BEGIN TASK MATERIAL

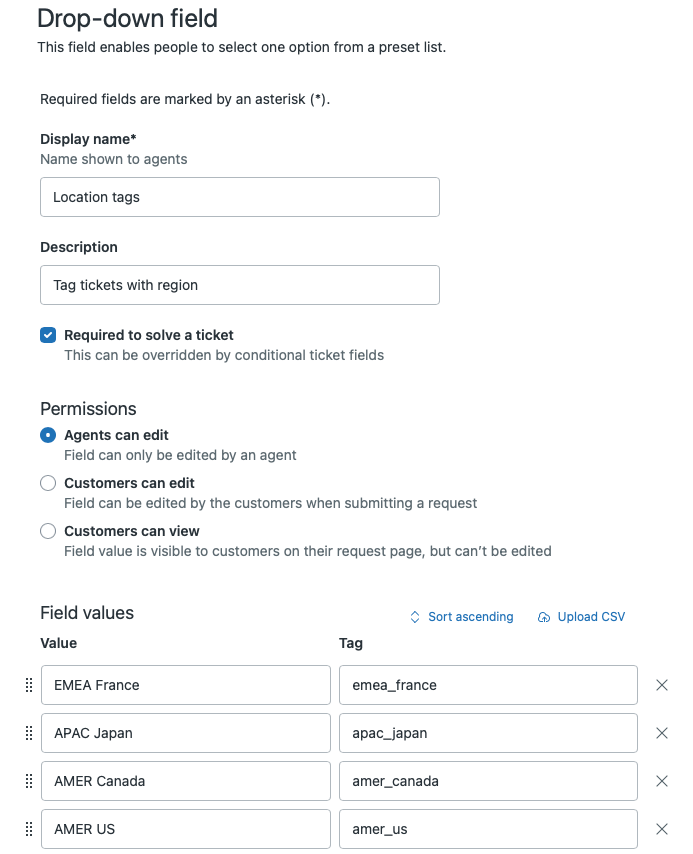
Task: Grab the drag handle beside AMER US
Action: (29, 829)
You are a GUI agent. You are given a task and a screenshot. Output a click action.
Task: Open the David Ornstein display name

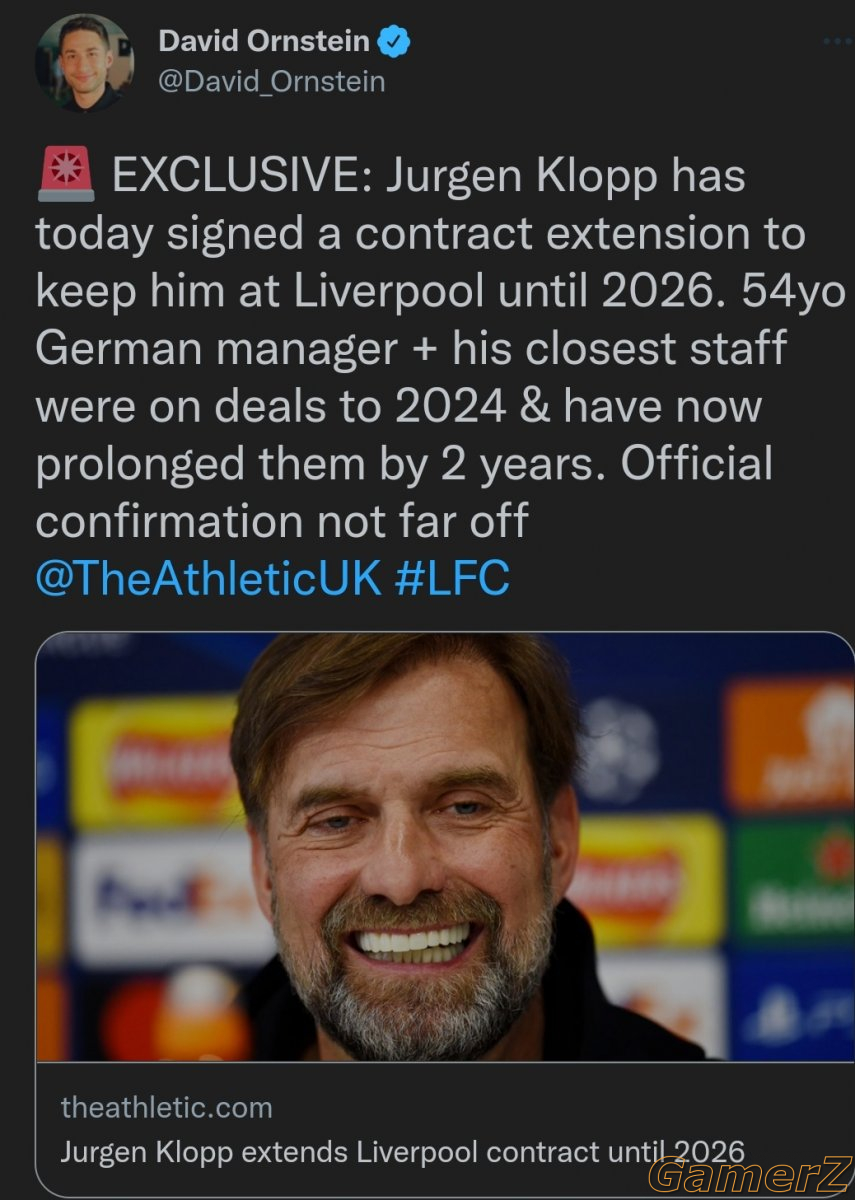coord(264,42)
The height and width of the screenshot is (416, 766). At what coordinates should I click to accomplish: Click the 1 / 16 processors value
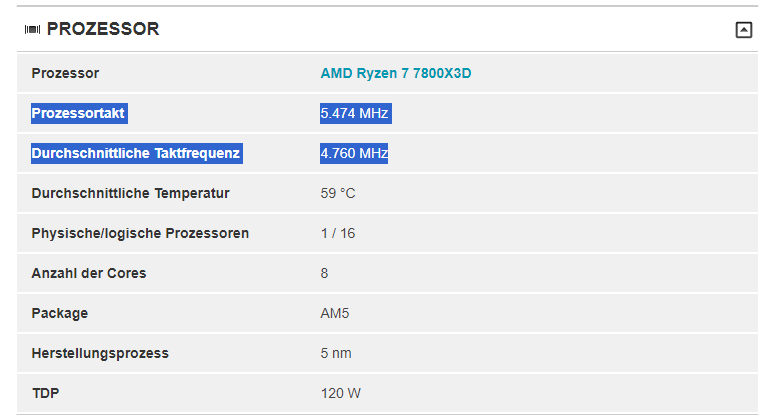click(338, 233)
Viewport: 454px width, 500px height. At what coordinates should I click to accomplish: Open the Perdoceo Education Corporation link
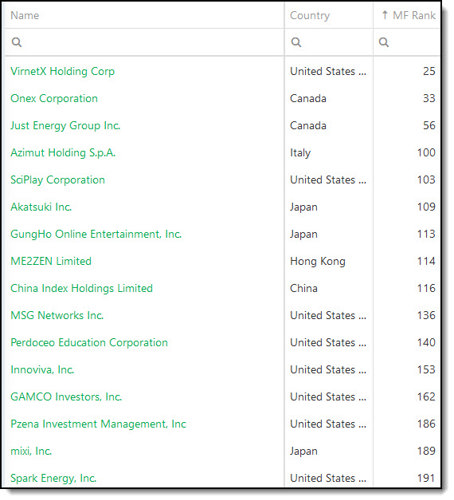pyautogui.click(x=89, y=343)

END TASK MATERIAL

## ASSIGNMENT
All lines from the one containing "The height and" to the last line of the records above, both included, need to be repeated word for word; omit the pictures.

## RESULT
The height and width of the screenshot is (416, 766). At what coordinates should I click to accomplish: Click the 1 / 16 processors value
click(338, 233)
Viewport: 454px width, 500px height. At what coordinates should I click to accomplish: Open the Perdoceo Education Corporation link
pyautogui.click(x=89, y=343)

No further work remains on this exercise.